Баба по-злому заголосила, заругалась:
— Ах вы, черти. Опять кроволитья захотели?.. Видно, дожидаетесь, чтоб батюшко Исус Христос опять заплакал!
— Как заплакал? — разинули рты казаки и посунулись к Матрене.
— Как, как, — огрызнулась она, отирая горстью слезы:
— Неужто не слыхали, — у Анны Глуховой спасов образ плакал горькими, когда проклятый генерал Черепов расстреливал вас, дураков бородатых, возле круга-то?..
Казаки переглянулись и закрутили головами.
С высоты пустынных небес глядел холодным глазом месяц. Каленый мороз крепчал. Раздираемые морозом потрескивали бревна в избах. Казачьи бороды, мохнатые лошаденки, оголенные ветви деревьев в садах и огородах запушнели инеем. Мороз словно клещами щипал носы, уши, жег щеки, леденил кровь, прохватывал зябким холодом насквозь. Но возбужденное казачество всю ночь не расходилось. Число костров умножилось.
Зацветало над Яицком памятное утро 13 января 1772 года. Народ на Толкачевой все прибывал и прибывал. Отставные и служилые казаки, конные и пешие, малолетки, подростки, жены, матери, кто вооружен ружьем, кто саблей, кто пикой, а то и просто палкой — все это человеческое скопище шумело, волновалось, ребятишки затеяли игру, собаки носились взад-вперед, весело полаивали. Что делать, на что решиться — казаки не знали. «Мы правды ищем, своих правов добиваемся, а не кроволитья…»

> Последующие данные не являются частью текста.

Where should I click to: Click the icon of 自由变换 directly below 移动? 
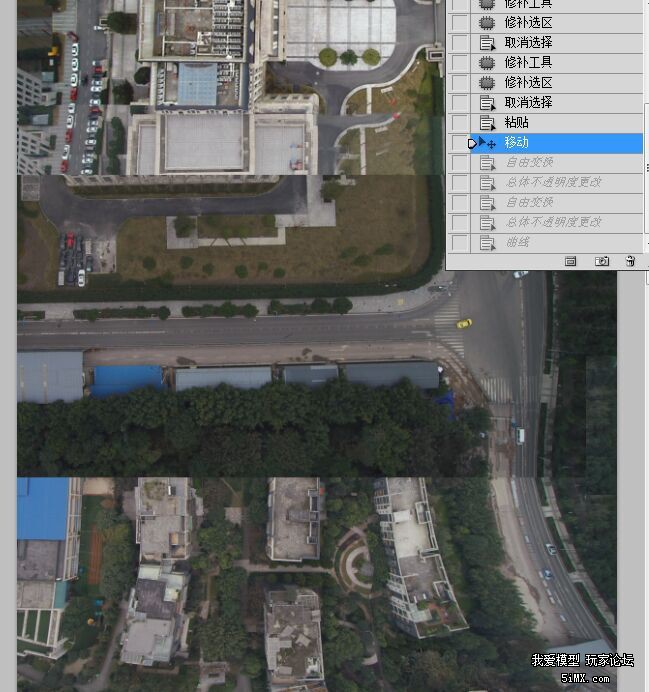(x=488, y=163)
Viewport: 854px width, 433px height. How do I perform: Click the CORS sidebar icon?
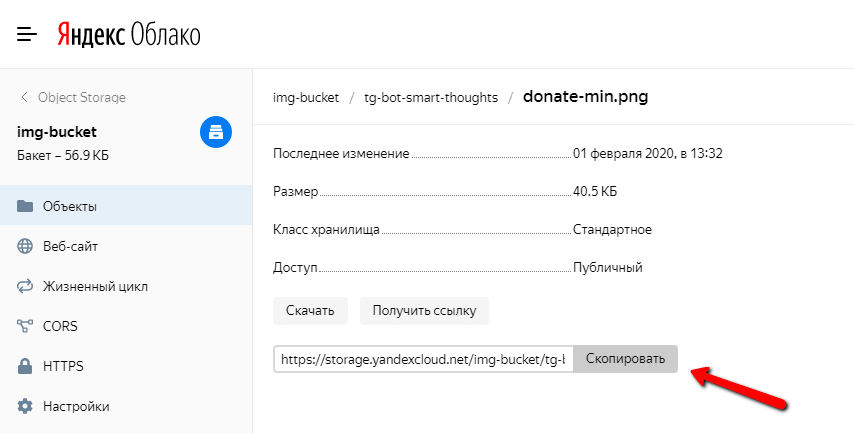25,327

— Ох, будет, будет кроволитье… — прорицали старухи.
— Глянь, пушки расставляют! — заголосили мальчишки и живо стали взбираться на деревья. Собачонки, крутя хвостами и задрав вверх морды, игриво облаивали их, как белок.
Действительно, на пригорках вблизи войсковой избы расставлялись по приказу генерала пушки с таким расчетом, чтобы они могли «анфилировать» улицы. За пушками строилась регулярная команда Алексеевского пехотного полка, сто пятьдесят человек старых солдат.
— Изничтожить хотят нас, — подавленно толковали между собою казаки.
Слухи о плачущем образе спасителя все крепли. А вот и сама Анна Глухова, крупная, колченогая, средних лет казачка. Окруженная толпой, она шла с базара, несла за ноги окостенелого на морозе зайца-беляка.
— …а вдругорядь он, батюшка, плакал, когда из войска требованы были казаки в легион… Теперича такожде плачет, это уже в третий раз… Ох, быть беде, быть беде, — печалилась казачка Анна, крутя головой и горестно причмокивая.
— Верно, тетка! — закричал народ и большой толпой повалил в дом Анны Глуховой.
Церковный староста, благословясь, снял с божницы образ, всмотрелся в изображенный лик Христа, слез текущих не заметил, но все же усмотрел, что от глаз шли высохшие ручейки, как бы намазанные маслом. Еще завернули к старухе Бирюковой за образом богородицы.